Corporatism, Education, Labor — July 10, 2013 at 2:36 pm

Mackinac Center’s frivolous lawsuit against Taylor teacher contract smacked down by Wayne County judge

by

Hardy har har har

Judge Daphne Means Curtis of the Wayne County Circuit Court today dismissed a frivolous lawsuit filed by the corporatist front group Mackinac Center today. The lawsuit attempted to make new Right to Work rules retroactive to before the time when the contract was signed. The contract was negotiated and signed BEFORE the odious anti-union law went into effect.

Judge Means Curtis said that the “individual plaintiffs did not have standing to challenge the contract, that the court did not have jurisdiction regarding claims made under the public employment relations act.” In other words, the Mackinac Center was poking its corporatist nose where it didn’t belong and, if the teachers they used as plaintiffs in their case need to take it up with the Michigan Employment Relations Commission, not the court.

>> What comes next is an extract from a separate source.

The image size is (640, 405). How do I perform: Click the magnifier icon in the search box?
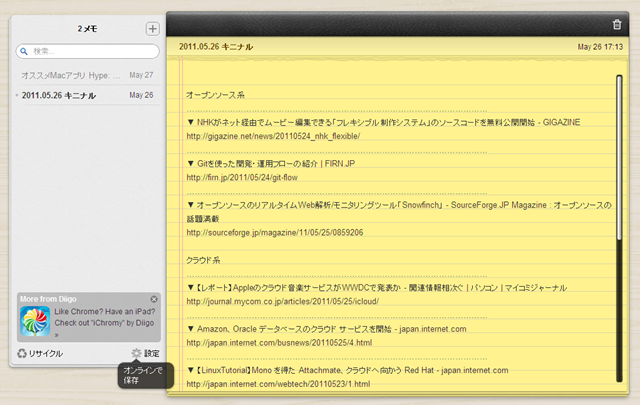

The Taylor teachers union and their district legally negotiated a mutually agreed-to contract whether the Mackinac Center or these three teachers like it or not. The contract was ratified in February but the right to work law didn’t go into effect until March.

Linda Moore, president of the American Federation of Teachers Local 1085 issued this statement:

Allowing a challenge to a law that hadn’t yet taken effect would have been like testing kids on materials that haven’t been introduced in a classroom. The contract was negotiated and ratified between Taylor Public Schools and Taylor Federation of Teachers. It should be up to local community public schools to determine best practices for a school district. This is a shameful example of special interests trying to wedge themselves between the rights of hard-working educators in our state. Politics don’t belong in the classroom. We need to work together in order to give Michigan students the world-class education they deserve.

One can only hope that the Mackinac Center spent a huge pile of their corporate loot on the lawsuit. Perhaps it will make them think twice before filing frivolous, time and money-wasting lawsuits like this in the future.

But I doubt it. In fact, they have vowed that “this is only the beginning”.